Cilia, Sensory Dysfunction, and Disease: Exploring the Role of an Ancient Cell Structure in a New Class of Genetic Disorders
Ciliopathies are a newly recognized class of human genetic disorders that are caused by defects in cilia, cell projections, like antennae, that receive signals in and between cells and are as ancient in origin as the whip-like flagella of single-celled algae. Nearly every cell in the body has one or more cilia. In the sensory systems they help us smell, see, and hear. The ciliopathies encompass disorders as different from each other as polycystic kidney disease and retinitis pigmentosa. Olfactory dysfunction is a newly recognized symptom that many of the ciliopathies share.
This NIDCD-sponsored symposium features presentations from researchers in olfaction and other disciplines who are exploring shared and distinct mechanisms that affect cilia in different systems of the body.
- Jeffrey Martens, Ph.D. (University of Michigan, Ann Arbor) and Randall Reed, Ph.D. (Johns Hopkins University School of Medicine) -- cilia protein transport in the olfactory system and olfactory cilia dysfunction
- Joel Rosenbaum, Ph.D. (Yale University) -- protein transport from the cell into the cilium
- Kirk Mykytyn, Ph.D. (The Ohio State University)-cilia and disease in neurons
- Arnand Swaroop, Ph.D. (National Eye Institute, NIH) -- cilia dysfunction in the visual system.
- Dominic Cosgrove, M.D. (Boys Town National Research Hospital, Omaha, Nebraska) - proteins linking cilia disorders in the ear and eye
The symposium "Cilia, Sensory Dysfunction and Disease" takes place on Friday, April 23, from 8:00 to 10:40 a.m. ET in the Island Ballroom.
Are Clues for Neural Regeneration on the Tip of the Tongue?
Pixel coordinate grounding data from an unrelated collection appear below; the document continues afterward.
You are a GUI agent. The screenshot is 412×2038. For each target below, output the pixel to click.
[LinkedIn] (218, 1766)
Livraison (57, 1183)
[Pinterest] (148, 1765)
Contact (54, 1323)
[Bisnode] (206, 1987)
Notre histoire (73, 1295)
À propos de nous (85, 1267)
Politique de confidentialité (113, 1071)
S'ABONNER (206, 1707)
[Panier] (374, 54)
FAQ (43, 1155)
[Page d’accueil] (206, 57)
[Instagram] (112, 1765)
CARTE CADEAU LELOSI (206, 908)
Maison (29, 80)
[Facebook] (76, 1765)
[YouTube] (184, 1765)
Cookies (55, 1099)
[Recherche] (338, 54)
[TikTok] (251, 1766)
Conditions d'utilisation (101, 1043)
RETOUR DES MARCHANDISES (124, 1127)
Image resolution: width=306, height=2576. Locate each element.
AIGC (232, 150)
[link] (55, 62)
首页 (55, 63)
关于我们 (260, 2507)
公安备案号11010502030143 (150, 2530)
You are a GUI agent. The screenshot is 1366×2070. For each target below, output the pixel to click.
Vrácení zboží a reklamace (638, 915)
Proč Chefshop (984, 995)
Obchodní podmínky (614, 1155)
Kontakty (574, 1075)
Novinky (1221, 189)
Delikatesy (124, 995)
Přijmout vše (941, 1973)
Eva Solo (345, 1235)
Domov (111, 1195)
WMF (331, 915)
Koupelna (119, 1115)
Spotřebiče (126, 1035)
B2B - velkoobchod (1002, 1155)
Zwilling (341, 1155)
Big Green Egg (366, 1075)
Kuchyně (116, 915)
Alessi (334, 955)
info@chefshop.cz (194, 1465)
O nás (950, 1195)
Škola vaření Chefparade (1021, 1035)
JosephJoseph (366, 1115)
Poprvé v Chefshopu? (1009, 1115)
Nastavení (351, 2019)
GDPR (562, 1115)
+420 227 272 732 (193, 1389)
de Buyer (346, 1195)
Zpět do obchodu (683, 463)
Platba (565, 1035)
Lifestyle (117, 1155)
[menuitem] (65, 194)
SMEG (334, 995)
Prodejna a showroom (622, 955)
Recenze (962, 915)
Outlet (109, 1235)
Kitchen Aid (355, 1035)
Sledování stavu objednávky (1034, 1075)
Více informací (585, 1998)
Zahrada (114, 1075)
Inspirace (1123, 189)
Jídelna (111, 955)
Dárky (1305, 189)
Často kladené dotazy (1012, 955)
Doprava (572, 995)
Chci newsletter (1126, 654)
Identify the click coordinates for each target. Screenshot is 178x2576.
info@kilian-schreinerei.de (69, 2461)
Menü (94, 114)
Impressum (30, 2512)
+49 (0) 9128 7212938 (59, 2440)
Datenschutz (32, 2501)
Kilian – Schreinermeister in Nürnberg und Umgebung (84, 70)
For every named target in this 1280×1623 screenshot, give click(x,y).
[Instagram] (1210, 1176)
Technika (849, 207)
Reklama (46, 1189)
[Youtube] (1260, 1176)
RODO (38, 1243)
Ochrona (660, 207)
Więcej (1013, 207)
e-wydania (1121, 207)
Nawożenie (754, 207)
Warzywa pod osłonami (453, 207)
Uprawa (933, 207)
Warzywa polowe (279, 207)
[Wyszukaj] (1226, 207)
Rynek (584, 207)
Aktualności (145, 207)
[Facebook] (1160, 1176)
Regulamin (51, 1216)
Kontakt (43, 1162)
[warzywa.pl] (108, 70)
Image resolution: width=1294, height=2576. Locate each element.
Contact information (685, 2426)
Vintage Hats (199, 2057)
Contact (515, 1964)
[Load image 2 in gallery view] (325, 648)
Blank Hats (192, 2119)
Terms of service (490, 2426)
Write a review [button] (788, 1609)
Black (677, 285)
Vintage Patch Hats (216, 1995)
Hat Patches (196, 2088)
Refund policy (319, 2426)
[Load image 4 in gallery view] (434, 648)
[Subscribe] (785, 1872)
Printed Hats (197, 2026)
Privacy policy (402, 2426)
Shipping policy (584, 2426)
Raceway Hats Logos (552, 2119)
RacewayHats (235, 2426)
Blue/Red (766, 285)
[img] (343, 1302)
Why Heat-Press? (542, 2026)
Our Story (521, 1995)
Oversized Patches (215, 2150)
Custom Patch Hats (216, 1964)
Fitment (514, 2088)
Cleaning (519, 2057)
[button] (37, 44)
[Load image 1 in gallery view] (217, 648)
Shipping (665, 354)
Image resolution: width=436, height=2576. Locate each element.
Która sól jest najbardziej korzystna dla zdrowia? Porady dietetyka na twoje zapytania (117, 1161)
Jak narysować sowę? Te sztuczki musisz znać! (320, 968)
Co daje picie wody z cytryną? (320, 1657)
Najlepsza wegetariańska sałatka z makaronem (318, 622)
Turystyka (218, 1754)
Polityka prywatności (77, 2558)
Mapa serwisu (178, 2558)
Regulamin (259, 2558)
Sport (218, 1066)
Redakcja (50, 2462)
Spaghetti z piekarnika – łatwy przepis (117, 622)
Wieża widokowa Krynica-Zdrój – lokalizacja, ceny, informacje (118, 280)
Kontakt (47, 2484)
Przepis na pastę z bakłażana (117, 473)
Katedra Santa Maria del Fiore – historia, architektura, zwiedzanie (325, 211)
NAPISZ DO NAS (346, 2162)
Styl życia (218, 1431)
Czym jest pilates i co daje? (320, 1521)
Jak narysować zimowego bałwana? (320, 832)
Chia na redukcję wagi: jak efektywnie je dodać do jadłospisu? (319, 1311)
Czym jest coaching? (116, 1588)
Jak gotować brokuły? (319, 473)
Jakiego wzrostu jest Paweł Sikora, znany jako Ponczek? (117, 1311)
One of the most critical problems in neuroscience is how to coerce neurons in the central nervous system to regenerate after injury. Fortunately, taste receptor cells-located in the taste buds of the tongue-are regularly replaced throughout life. Research sponsored by the NIDCD is using taste cells as a model in hopes that understanding how these cells successfully regenerate will show us ways to encourage similar kinds of regeneration in nerves that are less successful at repair, such as those severed by spinal cord injury. Building on the knowledge that aging impairs neural regeneration, researchers at the Medical College of Georgia explored whether aging could also impair taste cell regeneration in the tongue. Researchers severed the chorda tympani nerve on one side of the tongue of rats ranging from 3 to 24 months of age. They then observed what happened in the first days after injury and weeks later in recovery, focusing particularly on the role of immune system cells and their impact on taste response.
Previous work in young, healthy adult rats had shown a progression from one type of immune cell to another type immediately after injury. However, two days after cutting the nerve, the researchers observed higher and longer-lasting numbers of the early-arriving immune cells in old rats versus young rats. Further, taste responses in the older rats were absent until about 85 days post-injury, in spite of the presence of some functional taste buds, while younger rats recovered taste function at least 40 days sooner. The researchers plan to test methods to boost and control immune function in older rats to shorten recovery time after nerve injury.
The poster "Effects of aging on the injured peripheral taste system" (# 247) takes place Saturday, April 24, from 8:00 a.m. to 12:30 p.m. ET in the Pavilion.